→ **WHAT IS EXPECTED**
Of all the lines below, return only those starting with the line holding "27 (65, 2451)" and going on through the line holding "[Cambiar navegación] (39, 89)", exactly as written.

^^^^

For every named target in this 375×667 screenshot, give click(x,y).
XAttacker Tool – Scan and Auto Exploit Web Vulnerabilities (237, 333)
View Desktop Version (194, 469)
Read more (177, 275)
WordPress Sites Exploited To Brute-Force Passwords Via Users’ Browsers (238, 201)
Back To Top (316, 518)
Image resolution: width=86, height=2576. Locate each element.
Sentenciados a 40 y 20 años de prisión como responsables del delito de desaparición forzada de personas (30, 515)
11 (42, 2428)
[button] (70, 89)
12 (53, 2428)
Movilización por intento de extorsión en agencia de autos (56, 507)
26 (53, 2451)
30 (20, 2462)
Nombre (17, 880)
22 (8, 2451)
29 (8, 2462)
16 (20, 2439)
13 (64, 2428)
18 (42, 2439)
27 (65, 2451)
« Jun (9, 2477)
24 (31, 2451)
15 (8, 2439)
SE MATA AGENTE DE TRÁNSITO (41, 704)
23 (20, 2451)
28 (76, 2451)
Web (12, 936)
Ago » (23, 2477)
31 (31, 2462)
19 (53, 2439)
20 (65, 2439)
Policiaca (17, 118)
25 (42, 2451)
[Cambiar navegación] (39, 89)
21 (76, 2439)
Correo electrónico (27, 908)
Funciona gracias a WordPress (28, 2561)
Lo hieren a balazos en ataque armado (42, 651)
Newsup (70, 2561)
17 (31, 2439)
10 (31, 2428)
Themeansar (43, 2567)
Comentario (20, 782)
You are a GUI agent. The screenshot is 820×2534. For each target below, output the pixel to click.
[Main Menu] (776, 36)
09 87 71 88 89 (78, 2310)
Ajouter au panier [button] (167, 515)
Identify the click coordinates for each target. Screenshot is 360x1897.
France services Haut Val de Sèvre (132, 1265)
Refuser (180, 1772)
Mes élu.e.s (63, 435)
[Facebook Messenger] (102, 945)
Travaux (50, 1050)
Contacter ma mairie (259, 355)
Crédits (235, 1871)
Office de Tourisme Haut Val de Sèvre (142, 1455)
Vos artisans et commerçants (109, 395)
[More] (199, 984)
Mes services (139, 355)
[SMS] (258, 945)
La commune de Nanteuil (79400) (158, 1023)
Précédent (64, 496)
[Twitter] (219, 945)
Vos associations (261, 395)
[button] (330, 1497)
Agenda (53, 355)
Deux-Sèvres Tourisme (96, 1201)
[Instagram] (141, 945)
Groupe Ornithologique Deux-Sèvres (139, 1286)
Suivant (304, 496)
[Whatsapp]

^^^^

→ **ANSWER SECTION**
27 (65, 2451)
« Jun (9, 2477)
24 (31, 2451)
15 (8, 2439)
SE MATA AGENTE DE TRÁNSITO (41, 704)
23 (20, 2451)
28 (76, 2451)
Web (12, 936)
Ago » (23, 2477)
31 (31, 2462)
19 (53, 2439)
20 (65, 2439)
Policiaca (17, 118)
25 (42, 2451)
[Cambiar navegación] (39, 89)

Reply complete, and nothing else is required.